Audit, Identify, Remove, Secure.
Mastra npm Supply Chain Attack Mitigation: Removing easy-day-js
Learn how to detect and remove the malicious easy-day-js dependency following the June 2026 Mastra supply chain attack. Secure your project today.
On June 17, 2026, the Node.js ecosystem faced a significant threat when the @mastra npm organization was compromised. An attacker injected a malicious dependency called 'easy-day-js' into over 140 packages, creating an urgent need for Mastra npm supply chain attack mitigation across thousands of downstream projects. If your project uses Mastra, your lockfile might already contain this malicious code.
In this guide, I will show you how to scan your dependency tree, audit npm packages for typosquatting, and permanently remove the easy-day-js dependency from your codebase. Supply chain security for Node.js applications is rarely about a single tool; it is about building defensive habits. Let’s clean your environment and secure your infrastructure.
How to detect malicious npm dependencies in your lockfile
The first step in any supply chain recovery is visibility. You need to verify if your current `package-lock.json` or `yarn.lock` references the malicious package. Because this attack targeted 140+ packages, the dependency might be nested deep within your `node_modules` tree, making it invisible to a casual scan of your primary `package.json` file.
Run this command in your terminal to search your lockfile directly. It’s the fastest way to see if you have been affected:
grep -r "easy-day-js" package-lock.json
If grep returns a match, you are potentially compromised. Never assume an update is safe just because it comes from a known organization; always verify the dependency tree after a compromise alert.
How to remove easy-day-js dependency effectively
Once identified, you must purge the malicious package. Simply deleting `node_modules` is not enough, as the malicious package is likely defined as a sub-dependency in the compromised Mastra packages. You need to force your package manager to resolve to a safe version or override the resolution entirely.

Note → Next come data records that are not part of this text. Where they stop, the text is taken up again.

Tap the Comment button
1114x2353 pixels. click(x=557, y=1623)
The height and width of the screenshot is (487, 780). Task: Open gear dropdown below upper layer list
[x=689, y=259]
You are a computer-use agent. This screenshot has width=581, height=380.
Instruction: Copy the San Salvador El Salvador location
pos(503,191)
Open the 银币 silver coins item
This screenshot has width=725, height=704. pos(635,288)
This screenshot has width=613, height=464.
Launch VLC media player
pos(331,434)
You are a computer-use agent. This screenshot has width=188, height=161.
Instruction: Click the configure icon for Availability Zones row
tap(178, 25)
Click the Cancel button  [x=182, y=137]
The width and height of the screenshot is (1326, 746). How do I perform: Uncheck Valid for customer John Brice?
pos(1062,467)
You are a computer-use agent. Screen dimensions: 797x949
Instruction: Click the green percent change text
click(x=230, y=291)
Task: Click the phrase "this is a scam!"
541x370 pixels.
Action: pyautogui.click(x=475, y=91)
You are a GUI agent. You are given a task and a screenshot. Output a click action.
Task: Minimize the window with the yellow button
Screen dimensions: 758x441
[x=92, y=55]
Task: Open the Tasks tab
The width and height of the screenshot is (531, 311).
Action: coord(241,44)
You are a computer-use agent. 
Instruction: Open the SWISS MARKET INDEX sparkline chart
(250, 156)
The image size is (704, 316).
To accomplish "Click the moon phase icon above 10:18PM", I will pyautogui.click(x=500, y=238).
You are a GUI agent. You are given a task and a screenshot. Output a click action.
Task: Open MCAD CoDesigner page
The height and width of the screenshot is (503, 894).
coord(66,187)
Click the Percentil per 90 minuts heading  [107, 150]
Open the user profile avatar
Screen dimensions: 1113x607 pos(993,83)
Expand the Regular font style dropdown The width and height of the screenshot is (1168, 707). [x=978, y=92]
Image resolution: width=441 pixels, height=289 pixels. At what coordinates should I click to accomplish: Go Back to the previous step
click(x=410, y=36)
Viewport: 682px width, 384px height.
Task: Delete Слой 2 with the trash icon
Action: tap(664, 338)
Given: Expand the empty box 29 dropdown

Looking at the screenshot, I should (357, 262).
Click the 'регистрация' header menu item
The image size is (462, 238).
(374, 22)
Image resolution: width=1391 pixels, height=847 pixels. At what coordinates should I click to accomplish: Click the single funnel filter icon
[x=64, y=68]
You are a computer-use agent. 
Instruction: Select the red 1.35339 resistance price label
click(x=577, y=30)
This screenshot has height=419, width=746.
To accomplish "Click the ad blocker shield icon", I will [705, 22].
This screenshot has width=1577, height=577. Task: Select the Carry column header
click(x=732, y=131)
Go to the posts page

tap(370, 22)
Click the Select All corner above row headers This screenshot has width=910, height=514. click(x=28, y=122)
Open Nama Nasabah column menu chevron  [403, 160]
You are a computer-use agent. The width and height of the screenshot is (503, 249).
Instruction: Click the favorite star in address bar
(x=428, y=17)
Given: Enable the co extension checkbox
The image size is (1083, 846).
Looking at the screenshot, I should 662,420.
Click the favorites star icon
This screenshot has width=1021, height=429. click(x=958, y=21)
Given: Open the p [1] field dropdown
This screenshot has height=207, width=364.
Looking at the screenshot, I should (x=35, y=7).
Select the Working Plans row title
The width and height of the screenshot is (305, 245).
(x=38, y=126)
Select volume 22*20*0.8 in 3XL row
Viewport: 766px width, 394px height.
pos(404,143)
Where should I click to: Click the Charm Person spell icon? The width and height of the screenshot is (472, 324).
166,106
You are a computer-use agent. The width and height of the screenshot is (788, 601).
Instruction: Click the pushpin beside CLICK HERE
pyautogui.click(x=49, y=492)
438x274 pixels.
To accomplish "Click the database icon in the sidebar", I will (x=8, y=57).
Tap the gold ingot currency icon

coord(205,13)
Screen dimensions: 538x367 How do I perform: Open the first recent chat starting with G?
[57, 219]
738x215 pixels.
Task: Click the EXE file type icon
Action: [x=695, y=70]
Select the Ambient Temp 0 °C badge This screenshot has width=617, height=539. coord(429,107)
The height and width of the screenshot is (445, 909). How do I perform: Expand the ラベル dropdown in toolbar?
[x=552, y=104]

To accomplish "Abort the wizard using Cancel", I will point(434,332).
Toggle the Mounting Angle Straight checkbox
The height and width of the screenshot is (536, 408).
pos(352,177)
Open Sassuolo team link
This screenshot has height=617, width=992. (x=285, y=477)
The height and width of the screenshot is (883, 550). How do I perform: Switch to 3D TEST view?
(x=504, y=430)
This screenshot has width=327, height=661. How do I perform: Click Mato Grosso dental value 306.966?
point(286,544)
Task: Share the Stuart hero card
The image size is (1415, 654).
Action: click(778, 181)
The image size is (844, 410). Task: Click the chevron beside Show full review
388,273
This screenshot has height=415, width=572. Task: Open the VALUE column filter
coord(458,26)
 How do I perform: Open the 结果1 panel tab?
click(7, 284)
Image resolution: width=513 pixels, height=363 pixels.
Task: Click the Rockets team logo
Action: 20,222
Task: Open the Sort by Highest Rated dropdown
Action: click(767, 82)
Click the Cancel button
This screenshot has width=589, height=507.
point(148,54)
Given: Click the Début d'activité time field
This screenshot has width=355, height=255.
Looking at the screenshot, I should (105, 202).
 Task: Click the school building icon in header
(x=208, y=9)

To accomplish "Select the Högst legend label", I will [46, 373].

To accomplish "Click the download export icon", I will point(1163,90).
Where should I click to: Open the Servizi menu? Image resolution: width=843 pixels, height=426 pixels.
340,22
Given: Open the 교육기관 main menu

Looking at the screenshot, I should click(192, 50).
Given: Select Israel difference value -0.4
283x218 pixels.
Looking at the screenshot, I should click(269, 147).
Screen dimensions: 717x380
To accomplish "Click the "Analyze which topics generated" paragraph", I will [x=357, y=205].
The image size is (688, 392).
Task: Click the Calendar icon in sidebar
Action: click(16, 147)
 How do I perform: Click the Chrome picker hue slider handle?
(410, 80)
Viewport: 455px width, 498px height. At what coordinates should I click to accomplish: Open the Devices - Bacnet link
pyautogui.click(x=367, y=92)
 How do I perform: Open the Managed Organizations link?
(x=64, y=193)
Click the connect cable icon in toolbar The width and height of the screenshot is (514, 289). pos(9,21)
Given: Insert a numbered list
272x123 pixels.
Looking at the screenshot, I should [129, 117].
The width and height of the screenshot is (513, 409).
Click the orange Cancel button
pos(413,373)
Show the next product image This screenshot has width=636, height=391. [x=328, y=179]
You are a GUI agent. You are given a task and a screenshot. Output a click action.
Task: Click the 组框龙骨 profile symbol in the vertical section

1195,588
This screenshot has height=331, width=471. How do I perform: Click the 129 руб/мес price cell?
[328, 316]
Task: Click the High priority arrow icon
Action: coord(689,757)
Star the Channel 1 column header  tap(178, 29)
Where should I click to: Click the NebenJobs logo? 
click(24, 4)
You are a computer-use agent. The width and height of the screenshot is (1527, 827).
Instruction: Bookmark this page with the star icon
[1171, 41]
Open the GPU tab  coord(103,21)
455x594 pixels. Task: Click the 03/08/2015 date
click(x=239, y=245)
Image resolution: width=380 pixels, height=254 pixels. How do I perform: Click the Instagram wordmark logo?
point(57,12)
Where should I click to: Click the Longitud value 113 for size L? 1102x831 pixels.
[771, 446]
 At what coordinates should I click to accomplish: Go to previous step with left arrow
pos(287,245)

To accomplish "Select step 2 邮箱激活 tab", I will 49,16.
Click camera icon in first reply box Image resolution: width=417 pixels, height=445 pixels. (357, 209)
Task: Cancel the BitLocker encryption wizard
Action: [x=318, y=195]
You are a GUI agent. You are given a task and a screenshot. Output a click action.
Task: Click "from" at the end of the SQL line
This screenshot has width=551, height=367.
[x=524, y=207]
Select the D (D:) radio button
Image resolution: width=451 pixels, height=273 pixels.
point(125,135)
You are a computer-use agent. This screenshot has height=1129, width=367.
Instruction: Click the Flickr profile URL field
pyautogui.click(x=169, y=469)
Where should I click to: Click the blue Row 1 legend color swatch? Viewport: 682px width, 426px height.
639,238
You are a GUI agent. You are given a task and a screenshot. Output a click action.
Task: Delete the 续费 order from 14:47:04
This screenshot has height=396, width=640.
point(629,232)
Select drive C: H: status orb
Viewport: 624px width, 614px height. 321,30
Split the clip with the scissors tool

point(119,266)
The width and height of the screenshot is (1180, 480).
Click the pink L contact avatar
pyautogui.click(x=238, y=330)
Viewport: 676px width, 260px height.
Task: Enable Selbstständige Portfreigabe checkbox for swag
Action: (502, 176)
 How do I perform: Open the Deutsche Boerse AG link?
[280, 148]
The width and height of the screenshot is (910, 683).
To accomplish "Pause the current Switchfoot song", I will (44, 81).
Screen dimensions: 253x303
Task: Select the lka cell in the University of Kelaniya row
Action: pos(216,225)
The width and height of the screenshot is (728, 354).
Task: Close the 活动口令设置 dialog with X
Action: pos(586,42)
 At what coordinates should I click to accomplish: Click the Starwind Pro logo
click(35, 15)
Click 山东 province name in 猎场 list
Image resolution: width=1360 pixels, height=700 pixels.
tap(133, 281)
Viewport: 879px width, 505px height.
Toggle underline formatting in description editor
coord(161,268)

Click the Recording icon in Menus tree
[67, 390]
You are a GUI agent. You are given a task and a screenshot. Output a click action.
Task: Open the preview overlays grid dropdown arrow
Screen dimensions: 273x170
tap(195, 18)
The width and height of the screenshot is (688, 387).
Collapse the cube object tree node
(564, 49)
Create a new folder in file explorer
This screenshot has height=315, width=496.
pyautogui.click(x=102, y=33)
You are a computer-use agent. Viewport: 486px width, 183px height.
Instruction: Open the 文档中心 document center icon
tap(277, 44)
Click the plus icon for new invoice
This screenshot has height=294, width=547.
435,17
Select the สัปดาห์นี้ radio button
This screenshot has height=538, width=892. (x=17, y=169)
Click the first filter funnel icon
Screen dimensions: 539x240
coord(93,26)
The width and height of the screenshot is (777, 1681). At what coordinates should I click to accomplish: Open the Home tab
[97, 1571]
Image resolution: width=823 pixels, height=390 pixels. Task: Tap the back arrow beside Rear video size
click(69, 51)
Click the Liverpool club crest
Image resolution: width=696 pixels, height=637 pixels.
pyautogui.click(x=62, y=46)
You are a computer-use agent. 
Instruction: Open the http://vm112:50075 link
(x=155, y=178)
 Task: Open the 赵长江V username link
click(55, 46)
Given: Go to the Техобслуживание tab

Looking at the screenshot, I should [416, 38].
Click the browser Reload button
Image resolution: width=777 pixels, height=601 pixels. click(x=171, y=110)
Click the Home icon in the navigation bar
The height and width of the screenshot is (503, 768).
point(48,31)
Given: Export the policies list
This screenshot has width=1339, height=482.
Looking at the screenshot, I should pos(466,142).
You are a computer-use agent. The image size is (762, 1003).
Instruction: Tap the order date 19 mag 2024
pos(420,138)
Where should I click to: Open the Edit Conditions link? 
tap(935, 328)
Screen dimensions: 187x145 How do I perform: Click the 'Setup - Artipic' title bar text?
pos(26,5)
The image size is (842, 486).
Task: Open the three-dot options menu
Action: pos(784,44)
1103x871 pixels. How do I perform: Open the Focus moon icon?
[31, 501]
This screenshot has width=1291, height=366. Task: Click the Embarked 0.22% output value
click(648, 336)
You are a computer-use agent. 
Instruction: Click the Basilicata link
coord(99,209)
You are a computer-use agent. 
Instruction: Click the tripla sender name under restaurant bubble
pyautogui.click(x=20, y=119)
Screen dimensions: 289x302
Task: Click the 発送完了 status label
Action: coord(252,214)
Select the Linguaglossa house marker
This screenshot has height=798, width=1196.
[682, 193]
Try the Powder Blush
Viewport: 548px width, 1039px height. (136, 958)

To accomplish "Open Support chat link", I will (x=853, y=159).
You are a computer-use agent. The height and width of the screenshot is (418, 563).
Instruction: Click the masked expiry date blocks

For npm users, leverage the 'overrides' field in your `package.json`. This forces npm to ignore the request for the malicious package and treat it as empty or swap it for a non-malicious alternative.
"overrides": { "easy-day-js": "$null" }
Securing Next.js dependencies from Mastra attack vectors
If you are running a Next.js stack, the impact of a compromised dependency can be severe, especially if the malicious package executes code during the build process. Securing Next.js dependencies from Mastra attack variants involves auditing your CI/CD pipeline for unauthorized network calls during build times.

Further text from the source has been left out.